Ridiculous Las Vegas 'Purity' Event Takes Page From The 'Mean Girls' Playbook

Impact

Ten years ago, we all got a good laugh when Mean Girls told us that if you have sex, you will probably get chlamydia and die. It's somehow less funny when a city's police department tries to pass that message on to a generation of impressionable young girls. 

That's exactly what happened at a "Choose Purity" event held this past weekend in Las Vegas, where Officer Regina Coward, president of the Nevada Black Police Association and a congregant at Victory Outreach Church, preached abstinence to dozens of children.

Why is abstinence important? Because sex before marriage typically leads to sexual assault, gangs, drugs and prostitution, Coward told the Las Vegas Sun

The young girls who attended the event were also shown disturbing images of drug users, heard recorded interviews with a pimp and prostitutes and watched performances from the Toe Tag Monologues. One scene featured a girl who died from a sexually transmitted disease caught during prostitution, at the end of which she climbed onto a gurney and into a body bag. 

Image Credit: Nevada Black Police Association via Facebook

Laura Deitsch, a health educator who attended the event, told the Sun that the event "was a hodgepodge of unrelated fear-mongering" that attempted to link purity with the real issues of drugs and sex trafficking. Deitsch also said that seeing uniformed and armed cops officially connected with these ideas could have implied to the children that premarital sex is criminal. 

Not only is it inaccurate to claim that sex outside of marriage leads to prostitution, drug abuse and death (95% of Americans have premarital sex, and most of those people seem to have survived just fine), but preaching chastity to young, impressionable girls based on this premise has been proven ineffective and even destructive. 

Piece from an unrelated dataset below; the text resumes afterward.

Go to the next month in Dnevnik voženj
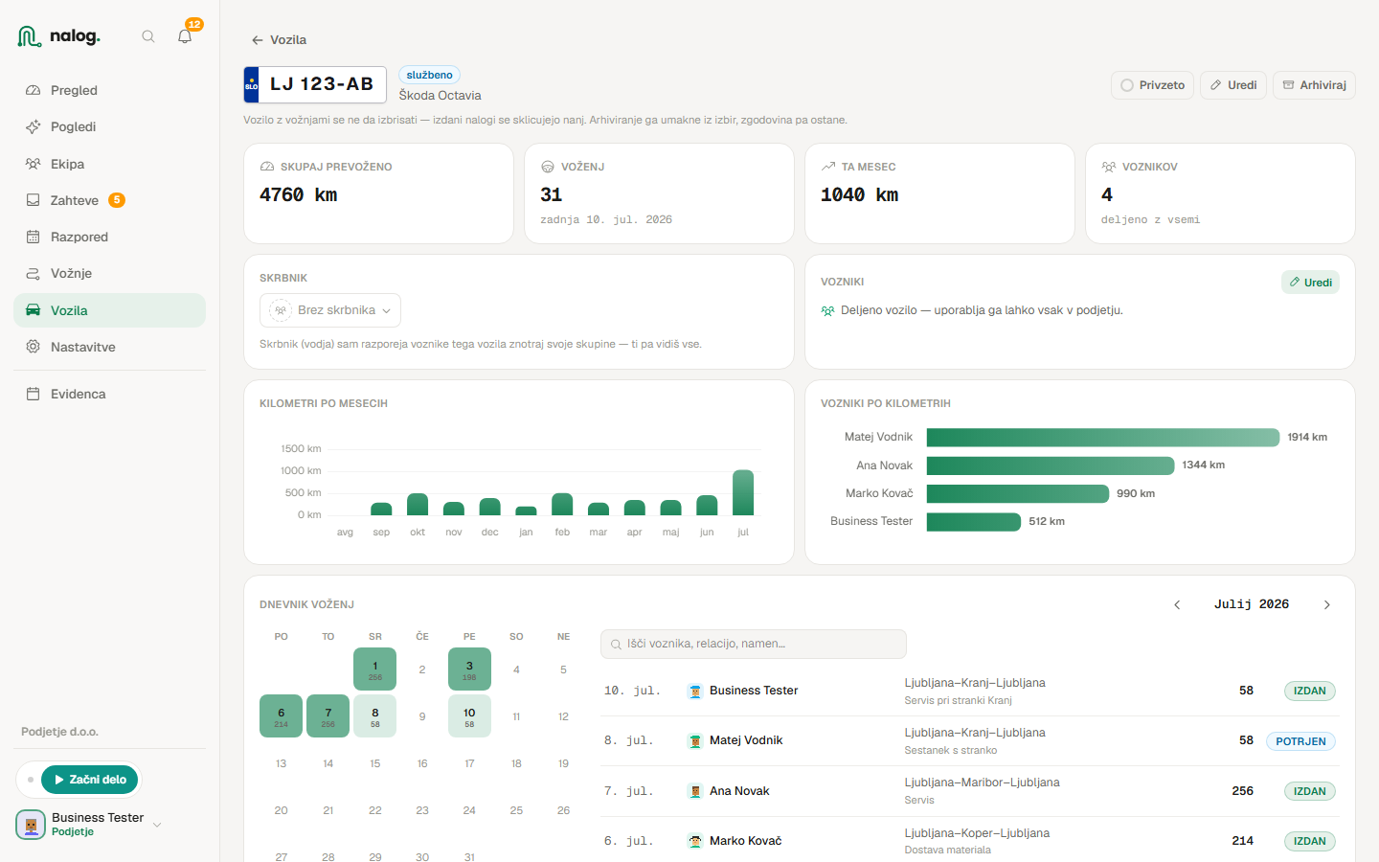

In 2008 a study showed that teens who take virginity pledges are just as likely to have sex as those who don't promise to refrain and are actually less likely to use birth control and practice safe sex. 

Unfortunately, Las Vegas is not alone in this regressive practice. Between 1996 and 2010 the U.S. government spent more than $1.5 billion on abstinence-only sex education. Although the funding has dropped off under the Obama administration, around 30 states still apply for millions of dollars worth of funding each year to support similar programs. 

The Last Vegas event, while probably well intentioned, fell wide of the mark. By aiming the message at girls (a complementary event for boys called "Choose Courage" is in the works), the organizers are implying that women alone are to blame for sexual victimization, which contributes to an outdated yet prevalent culture of sex shaming and teaches young girls to repress their natural and healthy sexuality.

Given these facts, it's probably best if everyone keeps the Mean Girls sex-ed advice as a fictional punchline from now on.